Brooklyn Conservatory of Music – Spring Fling 2021
Crowds enjoyed a stoop performance as part of the Brooklyn Conservatory of Music’s spring benefit.
Rathkopf Photography

The streets of Park Slope were alive with the sound of music on Saturday, May 15, as over 150 musicians hit the pavement for the Brooklyn Conservatory of Music’s spring benefit. 

Performers took the stage on stoops, in parks, and on Fifth Avenue’s open street, serenading the Slope with hip-hop tunes, classical sonatas, sea shanties, and more. 

“We looked at the whole neighborhood as a stage,” said the conservatory’s executive director Chad Cooper. “The vision was to bring people together.”

Bluegrass musicians took over a stoop on Eighth Avenue.Rathkopf Photography

The event spread out over 20 stages, with set-ups at PS 321, Puppetworks, the Old Stone House, Spoke the Hub, Dime Community Bank, High Dive, and at least 10 brownstone stoops throughout the neighborhood.

“We wanted to feel very much a part of the fabric of the neighborhood,” Cooper said. 

La Rumba de la Musa performed at the Old Stone House.Rathkopf Photography

Joining the 150 conservatory staff and students who performed was Grammy-winning artist Arturo O’Farrill, who kicked things off with his Afro Latin Jazz Orchestra at the PS 321 mainstage. 
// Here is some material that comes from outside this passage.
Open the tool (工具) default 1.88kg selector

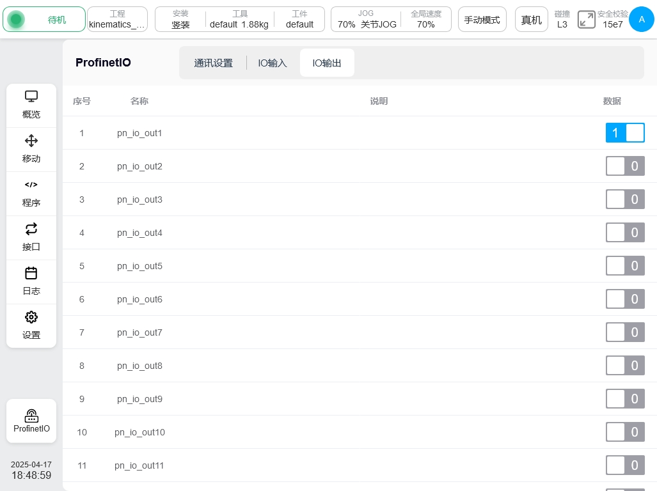(x=239, y=19)
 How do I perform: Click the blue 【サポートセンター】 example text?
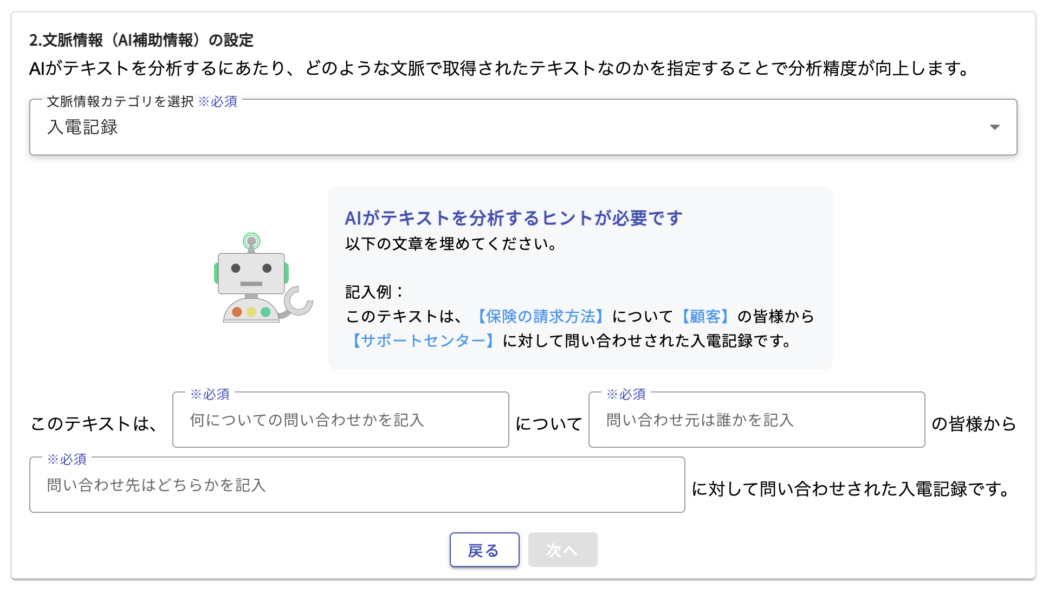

After a year of virtual performances, the conservatory jumped at the opportunity to hold a safe, in-person performance as the city continues to reimagine uses for its public spaces, Cooper said. 

“We really felt strongly that we wanted to do an in-person event in a pandemic sensitive way that allowed people to come together around music,” he said. “We couldn’t bear the idea of another major virtual event. We’ve done hundreds of them, literally.”

Crowds listened to music on the Fifth Avenue open street.Chad Cooper 

The Brooklyn Conservatory of Music, at home on Seventh Avenue, was founded in 1897. Its mission, according to its website, is to “transform lives and build community through the expressive, educational and therapeutic powers of music.”